Yes, Prestimion thought.
Only the beginning.
He had been Coronal how long now? Three years? Four? That was hard to say, because of Korsibar, and the thing that had been done at Thegomar Edge to make it seem that no civil war had ever happened. He had no clear idea of the date of his own reign’s starting-point. In the public chronicles of the realm it would be set at the hour of Prankipin’s death and Confalume’s ascension to the Pontificate; but Prestimion himself knew that there had been the two years of strife, his wanderings in the provinces and the battles far and wide, before he had truly come to the possession of the throne. And even then, hardly had he been formally crowned but there had been Dantirya Sambail to deal with all over again, and everything else—
Well, there would be a new beginning now, once and for all.
He took the baby from Varaile and held him very gingerly, not at all certain of the best way of doing it, and he and Varaile walked off a little way to stand by themselves, leaving the others—Septach Melayn and Gialaurys and Navigorn and Abrigant and Maundigand-Klimd, those who had been the pillars of his reign thus far—to gather by the table where an array of the wines of Muldemar had been laid out to celebrate the Coronal’s return. Out of the corner of his eye Prestimion saw Dekkeret somewhat shyly standing at the edge of the group, Dekkeret who would surely be a figure of great importance in the land in the years ahead, and he smiled as Septach Melayn beckoned him to the table and affectionately put an arm around the young man’s shoulders.
To Varaile, Prestimion said, “And your father? He’s made an extraordinary recovery, I hear.”
“A miracle, Prestimion. But he’s not really his old self, you know. Hasn’t said a word about all the properties I signed away while he was sick. Hasn’t spent so much as a moment meeting with the moneymen who used to take up all his time. He’s lost all interest in making money, it would seem. The baby, that’s what appears to matter to him the most. Though he said to me yesterday that he hopes he can be some use to you as an economic adviser, now that you’re back at the Castle.”
That was an odd notion, taking Simbilon Khayf into the Council. But these were new times, and Simbilon Khayf, it seemed, was a new man. Well, we will see, Prestimion thought.
“His help will be very valuable, I’m sure,” he said.
“And he’s eager to give it. He has the greatest respect for you, Prestimion.”
“You must bring him to me in a day or two, Varaile.”
Then he turned away and stood for a time by the window, peering into the courtyard below. There was a good view from here of much of the Inner Castle, the heart and nucleus of the entire great structure, the high domain of power. This Castle in which he dwelled was called Lord Prestimion’s Castle now, and would be until the end of his reign. The world had been given into his hand to rule; and though he had made an uncertain beginning of things, he was certain now that his mistakes were behind him, that an age of miracles and wonders was about to commence. And for the first time since they had come to him to tell him that the Pontifex Prankipin was dying and he would very likely be selected to take Lord Confalume’s place as Coronal, he felt a sensation of something very much like peace stealing over his heart.

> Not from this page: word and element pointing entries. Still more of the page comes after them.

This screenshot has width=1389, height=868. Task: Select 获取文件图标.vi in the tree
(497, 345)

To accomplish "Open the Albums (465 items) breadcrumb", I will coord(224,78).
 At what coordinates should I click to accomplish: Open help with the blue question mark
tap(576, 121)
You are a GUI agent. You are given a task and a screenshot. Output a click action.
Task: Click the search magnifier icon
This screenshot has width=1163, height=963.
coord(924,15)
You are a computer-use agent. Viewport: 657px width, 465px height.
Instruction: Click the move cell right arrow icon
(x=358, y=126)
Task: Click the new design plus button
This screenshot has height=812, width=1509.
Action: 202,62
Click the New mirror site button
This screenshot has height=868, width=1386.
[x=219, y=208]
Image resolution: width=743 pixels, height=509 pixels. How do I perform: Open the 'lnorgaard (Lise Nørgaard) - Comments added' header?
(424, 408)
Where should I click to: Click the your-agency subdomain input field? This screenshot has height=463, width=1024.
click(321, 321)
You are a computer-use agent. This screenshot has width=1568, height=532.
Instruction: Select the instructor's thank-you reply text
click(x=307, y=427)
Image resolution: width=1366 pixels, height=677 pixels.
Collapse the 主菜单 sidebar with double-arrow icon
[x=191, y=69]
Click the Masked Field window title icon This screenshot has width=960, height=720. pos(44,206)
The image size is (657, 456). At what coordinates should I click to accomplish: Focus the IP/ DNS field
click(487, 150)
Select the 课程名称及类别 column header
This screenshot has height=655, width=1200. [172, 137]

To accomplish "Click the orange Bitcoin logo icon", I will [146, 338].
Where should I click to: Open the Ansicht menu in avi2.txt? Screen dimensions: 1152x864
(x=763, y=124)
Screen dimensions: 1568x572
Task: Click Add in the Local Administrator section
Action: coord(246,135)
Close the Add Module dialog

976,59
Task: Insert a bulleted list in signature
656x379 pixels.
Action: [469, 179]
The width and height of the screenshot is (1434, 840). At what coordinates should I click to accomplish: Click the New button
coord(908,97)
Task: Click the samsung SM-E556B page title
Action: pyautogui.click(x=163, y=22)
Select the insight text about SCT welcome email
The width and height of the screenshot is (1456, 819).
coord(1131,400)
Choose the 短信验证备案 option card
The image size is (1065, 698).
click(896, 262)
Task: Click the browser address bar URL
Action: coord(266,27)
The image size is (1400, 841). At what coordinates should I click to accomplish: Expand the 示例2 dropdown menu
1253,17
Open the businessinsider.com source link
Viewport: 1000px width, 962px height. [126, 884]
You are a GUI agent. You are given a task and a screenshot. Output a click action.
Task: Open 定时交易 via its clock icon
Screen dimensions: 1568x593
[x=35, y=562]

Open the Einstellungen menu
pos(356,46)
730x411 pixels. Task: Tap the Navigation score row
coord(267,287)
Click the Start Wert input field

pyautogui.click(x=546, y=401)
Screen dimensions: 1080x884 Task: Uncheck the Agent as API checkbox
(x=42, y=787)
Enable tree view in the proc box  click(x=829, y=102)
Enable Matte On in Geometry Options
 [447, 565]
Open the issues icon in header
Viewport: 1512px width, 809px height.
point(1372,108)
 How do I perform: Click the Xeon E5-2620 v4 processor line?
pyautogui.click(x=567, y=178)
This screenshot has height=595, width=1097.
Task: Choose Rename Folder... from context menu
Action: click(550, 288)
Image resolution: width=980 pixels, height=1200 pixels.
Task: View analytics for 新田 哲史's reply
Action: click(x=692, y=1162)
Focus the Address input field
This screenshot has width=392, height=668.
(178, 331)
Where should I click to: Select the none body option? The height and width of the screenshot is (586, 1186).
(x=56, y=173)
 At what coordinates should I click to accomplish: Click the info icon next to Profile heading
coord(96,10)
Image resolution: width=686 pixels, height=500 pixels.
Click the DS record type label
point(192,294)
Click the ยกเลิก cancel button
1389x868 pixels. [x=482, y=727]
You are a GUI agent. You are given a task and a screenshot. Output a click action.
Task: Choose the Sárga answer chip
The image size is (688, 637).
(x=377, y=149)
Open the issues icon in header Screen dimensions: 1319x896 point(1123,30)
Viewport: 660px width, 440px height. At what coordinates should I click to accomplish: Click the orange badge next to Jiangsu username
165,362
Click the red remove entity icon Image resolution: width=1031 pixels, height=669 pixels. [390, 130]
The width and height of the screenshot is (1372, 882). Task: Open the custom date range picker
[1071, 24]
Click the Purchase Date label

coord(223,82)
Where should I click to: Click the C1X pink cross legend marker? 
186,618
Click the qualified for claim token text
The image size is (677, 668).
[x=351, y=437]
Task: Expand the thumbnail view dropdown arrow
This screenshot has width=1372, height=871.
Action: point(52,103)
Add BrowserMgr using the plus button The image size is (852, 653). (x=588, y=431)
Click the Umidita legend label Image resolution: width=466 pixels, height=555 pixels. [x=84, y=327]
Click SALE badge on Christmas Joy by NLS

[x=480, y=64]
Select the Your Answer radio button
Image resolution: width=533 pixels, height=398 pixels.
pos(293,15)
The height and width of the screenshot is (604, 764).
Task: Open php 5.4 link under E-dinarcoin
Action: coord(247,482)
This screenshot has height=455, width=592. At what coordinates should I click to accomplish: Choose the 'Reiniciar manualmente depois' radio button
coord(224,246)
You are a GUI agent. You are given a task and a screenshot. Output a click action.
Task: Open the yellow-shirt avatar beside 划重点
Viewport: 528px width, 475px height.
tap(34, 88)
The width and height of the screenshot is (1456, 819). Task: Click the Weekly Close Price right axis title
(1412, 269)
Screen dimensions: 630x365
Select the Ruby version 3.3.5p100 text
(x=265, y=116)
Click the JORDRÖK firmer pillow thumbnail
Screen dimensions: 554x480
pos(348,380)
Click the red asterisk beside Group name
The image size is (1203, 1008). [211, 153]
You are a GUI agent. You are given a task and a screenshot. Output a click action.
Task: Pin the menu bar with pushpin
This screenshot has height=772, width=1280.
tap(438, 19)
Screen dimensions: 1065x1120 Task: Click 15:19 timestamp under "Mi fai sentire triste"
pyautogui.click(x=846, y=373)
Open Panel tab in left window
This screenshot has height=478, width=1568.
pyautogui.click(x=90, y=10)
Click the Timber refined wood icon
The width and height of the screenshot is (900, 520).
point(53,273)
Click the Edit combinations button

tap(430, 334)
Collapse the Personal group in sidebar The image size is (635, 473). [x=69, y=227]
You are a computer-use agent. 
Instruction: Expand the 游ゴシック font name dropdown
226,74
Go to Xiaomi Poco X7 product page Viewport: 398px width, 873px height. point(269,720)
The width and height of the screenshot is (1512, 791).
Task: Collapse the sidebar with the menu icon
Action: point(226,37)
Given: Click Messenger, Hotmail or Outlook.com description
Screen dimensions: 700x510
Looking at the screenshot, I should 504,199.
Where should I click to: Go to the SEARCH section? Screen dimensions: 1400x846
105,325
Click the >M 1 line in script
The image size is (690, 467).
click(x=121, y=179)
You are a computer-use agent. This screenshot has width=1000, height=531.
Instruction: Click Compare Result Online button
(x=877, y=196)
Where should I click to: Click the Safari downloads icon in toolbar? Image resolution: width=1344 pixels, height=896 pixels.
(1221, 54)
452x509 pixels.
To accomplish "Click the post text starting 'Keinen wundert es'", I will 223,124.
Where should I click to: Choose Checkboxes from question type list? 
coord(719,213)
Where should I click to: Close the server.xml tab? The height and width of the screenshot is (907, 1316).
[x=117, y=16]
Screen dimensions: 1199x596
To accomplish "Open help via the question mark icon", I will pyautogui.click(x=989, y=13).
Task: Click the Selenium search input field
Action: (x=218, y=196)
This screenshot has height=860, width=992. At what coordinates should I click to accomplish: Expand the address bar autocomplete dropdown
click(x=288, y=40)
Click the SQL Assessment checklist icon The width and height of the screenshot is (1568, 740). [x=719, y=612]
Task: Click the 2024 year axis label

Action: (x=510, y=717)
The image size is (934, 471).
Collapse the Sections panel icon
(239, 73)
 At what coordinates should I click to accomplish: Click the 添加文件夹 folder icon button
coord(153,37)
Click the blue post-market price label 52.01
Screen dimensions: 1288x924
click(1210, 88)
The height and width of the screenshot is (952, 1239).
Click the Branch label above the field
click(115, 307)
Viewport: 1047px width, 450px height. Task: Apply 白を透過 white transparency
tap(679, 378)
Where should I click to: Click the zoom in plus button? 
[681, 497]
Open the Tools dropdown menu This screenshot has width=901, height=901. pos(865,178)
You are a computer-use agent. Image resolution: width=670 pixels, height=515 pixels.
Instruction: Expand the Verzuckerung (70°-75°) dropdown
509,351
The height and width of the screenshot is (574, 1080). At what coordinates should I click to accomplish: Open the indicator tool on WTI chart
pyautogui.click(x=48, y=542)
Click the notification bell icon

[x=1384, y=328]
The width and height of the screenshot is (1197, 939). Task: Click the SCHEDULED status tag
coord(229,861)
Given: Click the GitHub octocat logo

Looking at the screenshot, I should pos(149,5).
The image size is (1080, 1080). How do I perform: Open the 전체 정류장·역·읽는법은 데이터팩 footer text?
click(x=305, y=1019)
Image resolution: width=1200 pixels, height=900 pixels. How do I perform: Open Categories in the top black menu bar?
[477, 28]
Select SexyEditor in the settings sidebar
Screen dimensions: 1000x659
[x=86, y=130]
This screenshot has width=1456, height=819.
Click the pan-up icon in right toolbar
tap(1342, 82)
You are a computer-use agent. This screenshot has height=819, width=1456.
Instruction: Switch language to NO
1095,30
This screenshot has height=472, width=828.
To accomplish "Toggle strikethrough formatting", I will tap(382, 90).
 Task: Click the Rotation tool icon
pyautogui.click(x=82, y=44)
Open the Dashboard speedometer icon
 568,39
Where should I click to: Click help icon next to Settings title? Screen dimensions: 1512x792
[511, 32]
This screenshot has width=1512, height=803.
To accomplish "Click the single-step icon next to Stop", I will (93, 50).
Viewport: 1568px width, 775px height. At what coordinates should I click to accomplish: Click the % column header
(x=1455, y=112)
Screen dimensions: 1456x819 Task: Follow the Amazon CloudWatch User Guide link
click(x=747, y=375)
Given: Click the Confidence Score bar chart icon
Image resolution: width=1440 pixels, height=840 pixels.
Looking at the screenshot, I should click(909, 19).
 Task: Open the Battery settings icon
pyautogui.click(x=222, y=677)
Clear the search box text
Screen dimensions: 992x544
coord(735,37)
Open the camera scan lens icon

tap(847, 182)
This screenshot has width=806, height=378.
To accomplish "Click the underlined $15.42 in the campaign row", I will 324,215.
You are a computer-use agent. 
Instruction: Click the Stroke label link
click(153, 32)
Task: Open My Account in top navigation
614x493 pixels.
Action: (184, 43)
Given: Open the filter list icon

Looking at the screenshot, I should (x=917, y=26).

He let his mind go roaming outward, beyond the Inner Castle and beyond the uncountable multitude of rooms that surrounded the Castle’s core, and on past the Mount at whose summit it stood, and the wondrous multifarious sprawl of the Majipoor lowlands farther on. In a moment’s flicker of his mind he undertook a journey that no man could hope to complete in a lifetime, from one end of the world to the other, and returned just as swiftly to the Mount, to the Castle, to this tower that was his home.
“Prestimion?” Varaile said, as if from a great distance away.
He looked around, startled by the intrusion on his reverie. “Yes?”
“You’re holding the baby upside down.”
“Ah. Ah, so I am.” He grinned. “Perhaps you’d better take him back, eh?”
Well, perhaps not all the mistakes were behind him yet.
He handed the baby to Varaile and leaned forward and kissed her lightly on the tip of her nose. And went back across the room to see if Septach Melayn and Gialaurys and the rest had left any of the best wines for him.